Ask questions. Think into the future and ask how any issues you have right now can change for the worse, and if that would be a permanent undesirable change. Sometimes prevention or an early intervention is best, and life is a series of choices that affect the outcome of what happens and what future choices there will be. What can you do now to improve your health? You might ask what can be done to raise your immune function, and if there is an infection, disease or toxic exposure that is harming your immune system. That is a consideration for any surgery, and before mine, the surgeon had me do a preventative treatment for staff infections by using topical antibiotic ointment in my nose. I have a great physical therapist who taught me a lot, and I also have a biology background so I understand a lot of medical literature. I spent a couple years reading spine research and watching online presentations by spine surgeons. Another question you might ask would be how can you improve your skin?
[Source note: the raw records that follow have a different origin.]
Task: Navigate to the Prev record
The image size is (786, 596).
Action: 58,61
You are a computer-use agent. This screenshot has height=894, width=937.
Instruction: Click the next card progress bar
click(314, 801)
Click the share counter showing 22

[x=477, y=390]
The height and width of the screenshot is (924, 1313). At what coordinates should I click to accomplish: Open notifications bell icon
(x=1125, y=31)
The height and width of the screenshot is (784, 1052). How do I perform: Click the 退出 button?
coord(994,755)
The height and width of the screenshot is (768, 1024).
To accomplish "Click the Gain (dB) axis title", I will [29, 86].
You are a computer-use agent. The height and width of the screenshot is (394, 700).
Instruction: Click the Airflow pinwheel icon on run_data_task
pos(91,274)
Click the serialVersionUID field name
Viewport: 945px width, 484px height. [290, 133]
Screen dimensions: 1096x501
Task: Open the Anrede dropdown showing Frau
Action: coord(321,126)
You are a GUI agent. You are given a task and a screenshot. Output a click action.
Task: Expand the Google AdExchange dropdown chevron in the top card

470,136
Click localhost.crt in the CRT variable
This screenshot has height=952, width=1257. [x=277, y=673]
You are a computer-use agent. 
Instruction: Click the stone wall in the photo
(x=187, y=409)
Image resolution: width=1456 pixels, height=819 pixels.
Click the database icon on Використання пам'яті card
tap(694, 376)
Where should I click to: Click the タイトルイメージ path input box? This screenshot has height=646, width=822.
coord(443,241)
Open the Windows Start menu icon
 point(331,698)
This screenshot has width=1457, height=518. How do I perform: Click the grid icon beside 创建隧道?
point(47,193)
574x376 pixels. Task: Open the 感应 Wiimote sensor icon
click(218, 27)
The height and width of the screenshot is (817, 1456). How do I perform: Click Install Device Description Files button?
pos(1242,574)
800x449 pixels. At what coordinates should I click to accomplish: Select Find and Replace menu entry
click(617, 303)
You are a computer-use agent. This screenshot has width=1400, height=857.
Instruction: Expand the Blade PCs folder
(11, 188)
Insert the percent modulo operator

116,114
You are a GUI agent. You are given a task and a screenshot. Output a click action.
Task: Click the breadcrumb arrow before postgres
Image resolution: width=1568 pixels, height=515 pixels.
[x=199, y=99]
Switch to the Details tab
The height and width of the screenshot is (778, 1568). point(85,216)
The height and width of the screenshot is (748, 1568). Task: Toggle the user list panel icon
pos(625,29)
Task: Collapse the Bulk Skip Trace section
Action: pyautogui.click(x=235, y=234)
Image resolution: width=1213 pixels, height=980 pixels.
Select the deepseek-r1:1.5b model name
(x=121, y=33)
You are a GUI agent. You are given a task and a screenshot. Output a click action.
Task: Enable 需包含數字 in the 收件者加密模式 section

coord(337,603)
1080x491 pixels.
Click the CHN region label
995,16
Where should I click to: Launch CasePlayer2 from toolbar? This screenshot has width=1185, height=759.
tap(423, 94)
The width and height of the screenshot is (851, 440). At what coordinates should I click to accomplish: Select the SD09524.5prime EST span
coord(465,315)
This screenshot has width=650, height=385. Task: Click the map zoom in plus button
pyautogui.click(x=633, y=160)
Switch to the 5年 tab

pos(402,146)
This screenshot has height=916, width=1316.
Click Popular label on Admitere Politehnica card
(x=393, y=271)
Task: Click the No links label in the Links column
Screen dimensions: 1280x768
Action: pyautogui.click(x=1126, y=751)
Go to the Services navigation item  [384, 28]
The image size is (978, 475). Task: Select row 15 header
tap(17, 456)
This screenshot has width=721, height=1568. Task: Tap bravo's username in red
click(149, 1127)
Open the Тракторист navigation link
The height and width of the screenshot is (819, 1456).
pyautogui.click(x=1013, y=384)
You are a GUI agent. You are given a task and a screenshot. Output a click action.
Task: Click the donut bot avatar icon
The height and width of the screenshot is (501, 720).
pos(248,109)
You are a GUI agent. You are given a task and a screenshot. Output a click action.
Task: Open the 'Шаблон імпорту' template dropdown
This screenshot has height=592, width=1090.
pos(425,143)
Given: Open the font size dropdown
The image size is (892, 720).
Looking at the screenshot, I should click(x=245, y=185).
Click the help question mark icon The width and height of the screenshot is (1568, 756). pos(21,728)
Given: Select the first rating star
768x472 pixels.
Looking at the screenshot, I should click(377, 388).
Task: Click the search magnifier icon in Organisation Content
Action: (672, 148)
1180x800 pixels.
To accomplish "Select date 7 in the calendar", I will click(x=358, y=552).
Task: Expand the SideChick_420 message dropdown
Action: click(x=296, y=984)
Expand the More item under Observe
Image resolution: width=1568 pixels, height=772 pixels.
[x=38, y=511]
What comes to my mind would be to inquire about bio-identical female hormone replacement. I see a functional medicine specialist who does that for me. As we age our skin gets thinner and less supple, so that could help the cracks. If those could be improved, it can help if you do need surgery in the future. I can tell you that my fear of spine surgery was much worse than the surgery itself. I feared pain really, and I was able to manage after my surgery without pain drugs. I just rested and was patient and it was tolerable. I didn't place expectations on myself or judge my experience against other patients. I am doing great, and I'm ready to start giving talks about this and teaching people how to look at things differently so they can overcome their fears too. It means a lot to me to share what I have learned with other patients and that is why I am here on Connect. Sometimes it takes some professional help, but the core is what we do for ourselves and finding a different path through the problems and a different way to see it. Happy new year to you too!